**Requirement:**
Only the lines from the one containing "Image resolution: width=995" through the end of the entries are to be copied, exactly and without pictures, please.

**Material for this task:**

------------------------------

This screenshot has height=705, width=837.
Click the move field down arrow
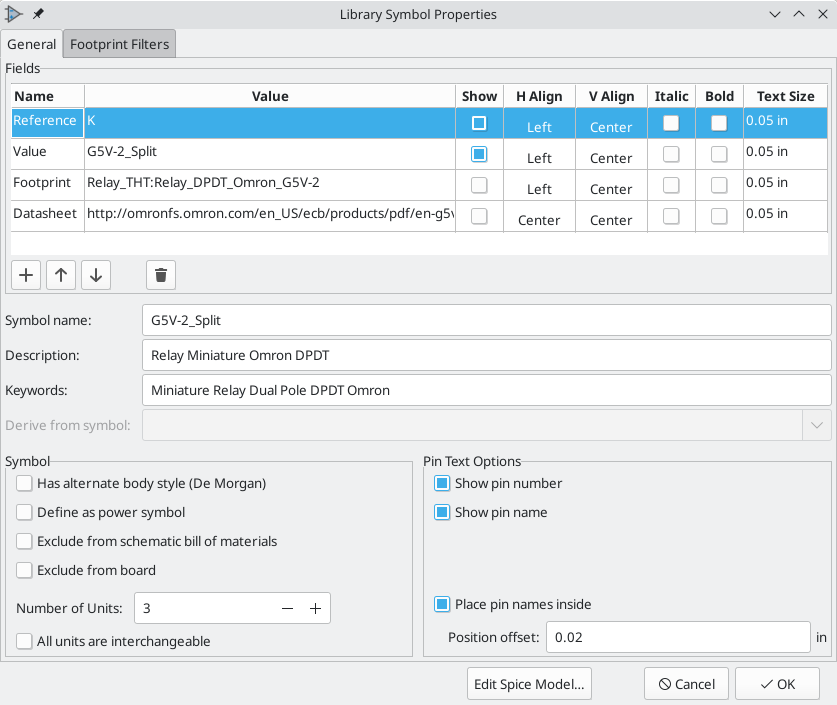[x=95, y=275]
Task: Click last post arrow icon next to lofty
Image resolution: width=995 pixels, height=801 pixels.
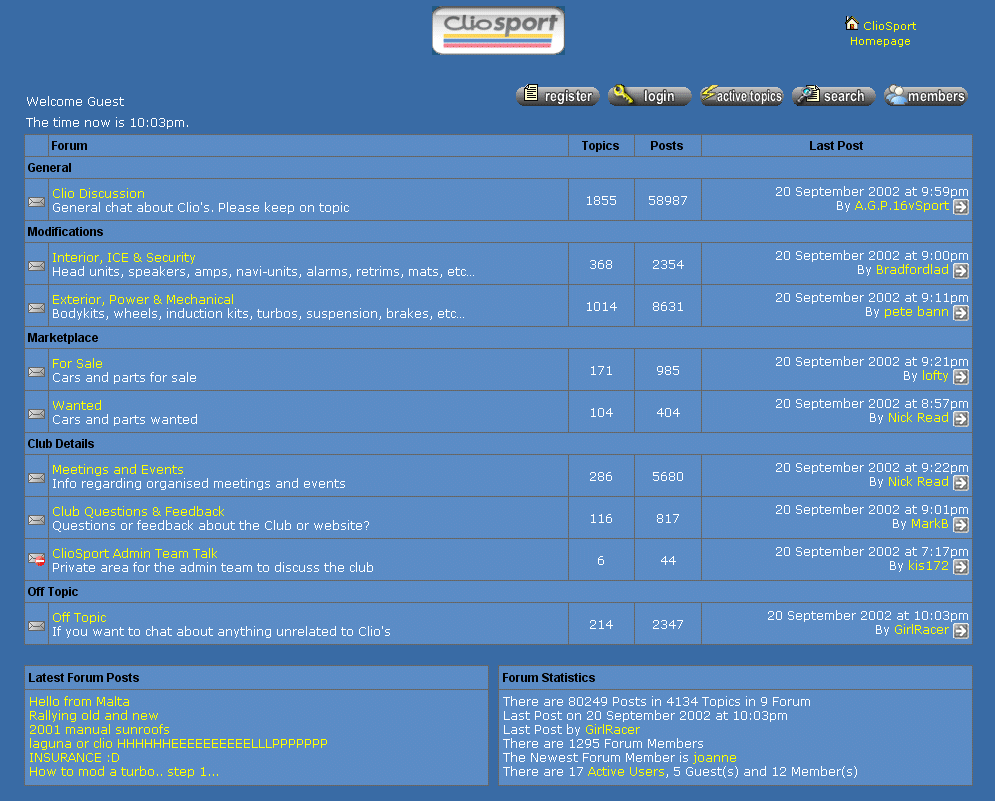Action: point(960,377)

------------------------------

**Response box:**
Image resolution: width=995 pixels, height=801 pixels.
Action: point(960,377)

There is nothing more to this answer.